### STATED TASK
Can you change each "computer-use agent" in the material below to "desktop agent" and leave everything else as it is?
## begin
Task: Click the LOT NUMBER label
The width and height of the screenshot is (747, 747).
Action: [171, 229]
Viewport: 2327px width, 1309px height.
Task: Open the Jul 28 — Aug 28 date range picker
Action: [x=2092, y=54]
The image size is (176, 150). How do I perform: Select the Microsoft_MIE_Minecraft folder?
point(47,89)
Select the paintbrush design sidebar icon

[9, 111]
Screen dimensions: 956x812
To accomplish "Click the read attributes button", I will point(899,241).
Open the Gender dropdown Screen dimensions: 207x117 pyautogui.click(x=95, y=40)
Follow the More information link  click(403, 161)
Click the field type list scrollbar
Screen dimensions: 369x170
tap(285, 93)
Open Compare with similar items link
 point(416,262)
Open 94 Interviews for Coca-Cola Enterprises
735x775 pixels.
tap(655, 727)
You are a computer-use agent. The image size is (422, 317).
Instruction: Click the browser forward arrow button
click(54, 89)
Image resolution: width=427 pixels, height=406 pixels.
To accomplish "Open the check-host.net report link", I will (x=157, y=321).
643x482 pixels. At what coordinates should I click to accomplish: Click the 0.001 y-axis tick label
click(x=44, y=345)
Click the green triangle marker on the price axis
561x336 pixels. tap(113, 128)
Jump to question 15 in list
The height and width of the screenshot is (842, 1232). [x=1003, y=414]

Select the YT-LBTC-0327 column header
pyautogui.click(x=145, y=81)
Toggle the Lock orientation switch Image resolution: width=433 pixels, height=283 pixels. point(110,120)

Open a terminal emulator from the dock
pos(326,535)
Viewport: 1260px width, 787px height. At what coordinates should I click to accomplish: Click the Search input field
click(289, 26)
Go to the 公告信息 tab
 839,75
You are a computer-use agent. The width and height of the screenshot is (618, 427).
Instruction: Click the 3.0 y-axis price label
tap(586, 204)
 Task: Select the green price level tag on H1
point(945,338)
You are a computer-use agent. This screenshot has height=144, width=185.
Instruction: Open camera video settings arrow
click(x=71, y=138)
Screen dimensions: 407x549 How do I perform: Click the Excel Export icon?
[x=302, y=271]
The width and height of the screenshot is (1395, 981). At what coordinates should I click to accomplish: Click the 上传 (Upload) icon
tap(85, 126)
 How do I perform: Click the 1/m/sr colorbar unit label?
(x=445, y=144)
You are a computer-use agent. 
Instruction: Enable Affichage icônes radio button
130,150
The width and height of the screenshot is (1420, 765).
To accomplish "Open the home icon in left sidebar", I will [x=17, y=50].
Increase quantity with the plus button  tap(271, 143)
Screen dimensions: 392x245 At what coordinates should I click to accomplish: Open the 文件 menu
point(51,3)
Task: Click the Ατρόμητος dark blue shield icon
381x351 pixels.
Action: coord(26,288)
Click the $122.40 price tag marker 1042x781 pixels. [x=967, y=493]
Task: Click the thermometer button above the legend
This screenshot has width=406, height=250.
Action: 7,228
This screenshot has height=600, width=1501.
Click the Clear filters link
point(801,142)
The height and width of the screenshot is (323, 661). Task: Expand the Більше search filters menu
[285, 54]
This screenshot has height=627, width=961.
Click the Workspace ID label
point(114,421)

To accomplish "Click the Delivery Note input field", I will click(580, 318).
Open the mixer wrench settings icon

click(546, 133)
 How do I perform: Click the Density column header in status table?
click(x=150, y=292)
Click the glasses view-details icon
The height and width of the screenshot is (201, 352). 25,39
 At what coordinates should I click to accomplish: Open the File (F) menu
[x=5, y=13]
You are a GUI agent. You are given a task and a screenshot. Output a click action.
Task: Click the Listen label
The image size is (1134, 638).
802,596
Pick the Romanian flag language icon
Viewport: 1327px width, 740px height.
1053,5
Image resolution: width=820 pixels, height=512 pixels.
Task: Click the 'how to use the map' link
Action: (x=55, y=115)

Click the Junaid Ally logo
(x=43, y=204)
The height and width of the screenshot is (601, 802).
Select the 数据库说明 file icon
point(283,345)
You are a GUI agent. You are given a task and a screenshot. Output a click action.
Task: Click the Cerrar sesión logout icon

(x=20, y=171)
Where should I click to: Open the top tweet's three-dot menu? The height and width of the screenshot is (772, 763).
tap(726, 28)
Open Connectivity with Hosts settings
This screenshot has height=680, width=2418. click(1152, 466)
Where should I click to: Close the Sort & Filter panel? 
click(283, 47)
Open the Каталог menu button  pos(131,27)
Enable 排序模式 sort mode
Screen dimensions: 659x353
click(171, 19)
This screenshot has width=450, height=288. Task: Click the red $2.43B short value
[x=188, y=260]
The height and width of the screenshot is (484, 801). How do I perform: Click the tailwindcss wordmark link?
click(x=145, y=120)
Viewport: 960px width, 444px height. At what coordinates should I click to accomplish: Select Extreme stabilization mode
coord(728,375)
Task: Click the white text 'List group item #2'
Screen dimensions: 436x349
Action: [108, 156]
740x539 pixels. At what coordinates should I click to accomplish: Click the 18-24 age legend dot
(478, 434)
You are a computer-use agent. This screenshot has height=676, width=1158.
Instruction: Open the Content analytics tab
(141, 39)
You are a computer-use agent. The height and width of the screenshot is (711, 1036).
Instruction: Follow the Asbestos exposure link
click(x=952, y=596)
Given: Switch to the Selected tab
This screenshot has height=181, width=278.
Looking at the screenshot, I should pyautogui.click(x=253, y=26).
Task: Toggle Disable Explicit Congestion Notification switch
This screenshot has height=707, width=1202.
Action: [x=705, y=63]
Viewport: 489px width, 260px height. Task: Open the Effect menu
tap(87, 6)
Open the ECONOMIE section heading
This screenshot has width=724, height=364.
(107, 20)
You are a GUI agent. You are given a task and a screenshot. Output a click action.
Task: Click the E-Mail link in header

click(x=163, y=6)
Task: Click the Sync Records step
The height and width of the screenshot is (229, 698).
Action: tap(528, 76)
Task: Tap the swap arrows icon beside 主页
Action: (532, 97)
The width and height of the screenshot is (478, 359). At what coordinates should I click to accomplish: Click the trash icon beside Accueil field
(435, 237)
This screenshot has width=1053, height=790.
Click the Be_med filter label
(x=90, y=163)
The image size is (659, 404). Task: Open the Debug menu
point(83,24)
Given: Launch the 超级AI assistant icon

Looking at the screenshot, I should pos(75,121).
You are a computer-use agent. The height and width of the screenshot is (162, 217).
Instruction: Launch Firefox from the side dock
## end
### CORRECT OUTPUT
Task: Click the LOT NUMBER label
The width and height of the screenshot is (747, 747).
Action: [171, 229]
Viewport: 2327px width, 1309px height.
Task: Open the Jul 28 — Aug 28 date range picker
Action: [x=2092, y=54]
The image size is (176, 150). How do I perform: Select the Microsoft_MIE_Minecraft folder?
point(47,89)
Select the paintbrush design sidebar icon

[9, 111]
Screen dimensions: 956x812
To accomplish "Click the read attributes button", I will point(899,241).
Open the Gender dropdown Screen dimensions: 207x117 pyautogui.click(x=95, y=40)
Follow the More information link  click(403, 161)
Click the field type list scrollbar
Screen dimensions: 369x170
tap(285, 93)
Open Compare with similar items link
 point(416,262)
Open 94 Interviews for Coca-Cola Enterprises
735x775 pixels.
tap(655, 727)
You are a desktop agent. The image size is (422, 317).
Instruction: Click the browser forward arrow button
click(54, 89)
Image resolution: width=427 pixels, height=406 pixels.
To accomplish "Open the check-host.net report link", I will (x=157, y=321).
643x482 pixels. At what coordinates should I click to accomplish: Click the 0.001 y-axis tick label
click(x=44, y=345)
Click the green triangle marker on the price axis
561x336 pixels. tap(113, 128)
Jump to question 15 in list
The height and width of the screenshot is (842, 1232). [x=1003, y=414]

Select the YT-LBTC-0327 column header
pyautogui.click(x=145, y=81)
Toggle the Lock orientation switch Image resolution: width=433 pixels, height=283 pixels. point(110,120)

Open a terminal emulator from the dock
pos(326,535)
Viewport: 1260px width, 787px height. At what coordinates should I click to accomplish: Click the Search input field
click(289, 26)
Go to the 公告信息 tab
 839,75
You are a desktop agent. The width and height of the screenshot is (618, 427).
Instruction: Click the 3.0 y-axis price label
tap(586, 204)
 Task: Select the green price level tag on H1
point(945,338)
You are a desktop agent. This screenshot has height=144, width=185.
Instruction: Open camera video settings arrow
click(x=71, y=138)
Screen dimensions: 407x549 How do I perform: Click the Excel Export icon?
[x=302, y=271]
The width and height of the screenshot is (1395, 981). At what coordinates should I click to accomplish: Click the 上传 (Upload) icon
tap(85, 126)
 How do I perform: Click the 1/m/sr colorbar unit label?
(x=445, y=144)
You are a desktop agent. 
Instruction: Enable Affichage icônes radio button
130,150
The width and height of the screenshot is (1420, 765).
To accomplish "Open the home icon in left sidebar", I will [x=17, y=50].
Increase quantity with the plus button  tap(271, 143)
Screen dimensions: 392x245 At what coordinates should I click to accomplish: Open the 文件 menu
point(51,3)
Task: Click the Ατρόμητος dark blue shield icon
381x351 pixels.
Action: coord(26,288)
Click the $122.40 price tag marker 1042x781 pixels. [x=967, y=493]
Task: Click the thermometer button above the legend
This screenshot has width=406, height=250.
Action: 7,228
This screenshot has height=600, width=1501.
Click the Clear filters link
point(801,142)
The height and width of the screenshot is (323, 661). Task: Expand the Більше search filters menu
[285, 54]
This screenshot has height=627, width=961.
Click the Workspace ID label
point(114,421)

To accomplish "Click the Delivery Note input field", I will click(580, 318).
Open the mixer wrench settings icon

click(546, 133)
 How do I perform: Click the Density column header in status table?
click(x=150, y=292)
Click the glasses view-details icon
The height and width of the screenshot is (201, 352). 25,39
 At what coordinates should I click to accomplish: Open the File (F) menu
[x=5, y=13]
You are a GUI agent. You are given a task and a screenshot. Output a click action.
Task: Click the Listen label
The image size is (1134, 638).
802,596
Pick the Romanian flag language icon
Viewport: 1327px width, 740px height.
1053,5
Image resolution: width=820 pixels, height=512 pixels.
Task: Click the 'how to use the map' link
Action: (x=55, y=115)

Click the Junaid Ally logo
(x=43, y=204)
The height and width of the screenshot is (601, 802).
Select the 数据库说明 file icon
point(283,345)
You are a GUI agent. You are given a task and a screenshot. Output a click action.
Task: Click the Cerrar sesión logout icon

(x=20, y=171)
Where should I click to: Open the top tweet's three-dot menu? The height and width of the screenshot is (772, 763).
tap(726, 28)
Open Connectivity with Hosts settings
This screenshot has height=680, width=2418. click(1152, 466)
Where should I click to: Close the Sort & Filter panel? 
click(283, 47)
Open the Каталог menu button  pos(131,27)
Enable 排序模式 sort mode
Screen dimensions: 659x353
click(171, 19)
This screenshot has width=450, height=288. Task: Click the red $2.43B short value
[x=188, y=260]
The height and width of the screenshot is (484, 801). How do I perform: Click the tailwindcss wordmark link?
click(x=145, y=120)
Viewport: 960px width, 444px height. At what coordinates should I click to accomplish: Select Extreme stabilization mode
coord(728,375)
Task: Click the white text 'List group item #2'
Screen dimensions: 436x349
Action: [108, 156]
740x539 pixels. At what coordinates should I click to accomplish: Click the 18-24 age legend dot
(478, 434)
You are a desktop agent. This screenshot has height=676, width=1158.
Instruction: Open the Content analytics tab
(141, 39)
You are a desktop agent. The height and width of the screenshot is (711, 1036).
Instruction: Follow the Asbestos exposure link
click(x=952, y=596)
Given: Switch to the Selected tab
This screenshot has height=181, width=278.
Looking at the screenshot, I should pyautogui.click(x=253, y=26).
Task: Toggle Disable Explicit Congestion Notification switch
This screenshot has height=707, width=1202.
Action: [x=705, y=63]
Viewport: 489px width, 260px height. Task: Open the Effect menu
tap(87, 6)
Open the ECONOMIE section heading
This screenshot has width=724, height=364.
(107, 20)
You are a GUI agent. You are given a task and a screenshot. Output a click action.
Task: Click the E-Mail link in header

click(x=163, y=6)
Task: Click the Sync Records step
The height and width of the screenshot is (229, 698).
Action: tap(528, 76)
Task: Tap the swap arrows icon beside 主页
Action: (532, 97)
The width and height of the screenshot is (478, 359). At what coordinates should I click to accomplish: Click the trash icon beside Accueil field
(435, 237)
This screenshot has width=1053, height=790.
Click the Be_med filter label
(x=90, y=163)
The image size is (659, 404). Task: Open the Debug menu
point(83,24)
Given: Launch the 超级AI assistant icon

Looking at the screenshot, I should pos(75,121).
You are a desktop agent. The height and width of the screenshot is (162, 217).
Instruction: Launch Firefox from the side dock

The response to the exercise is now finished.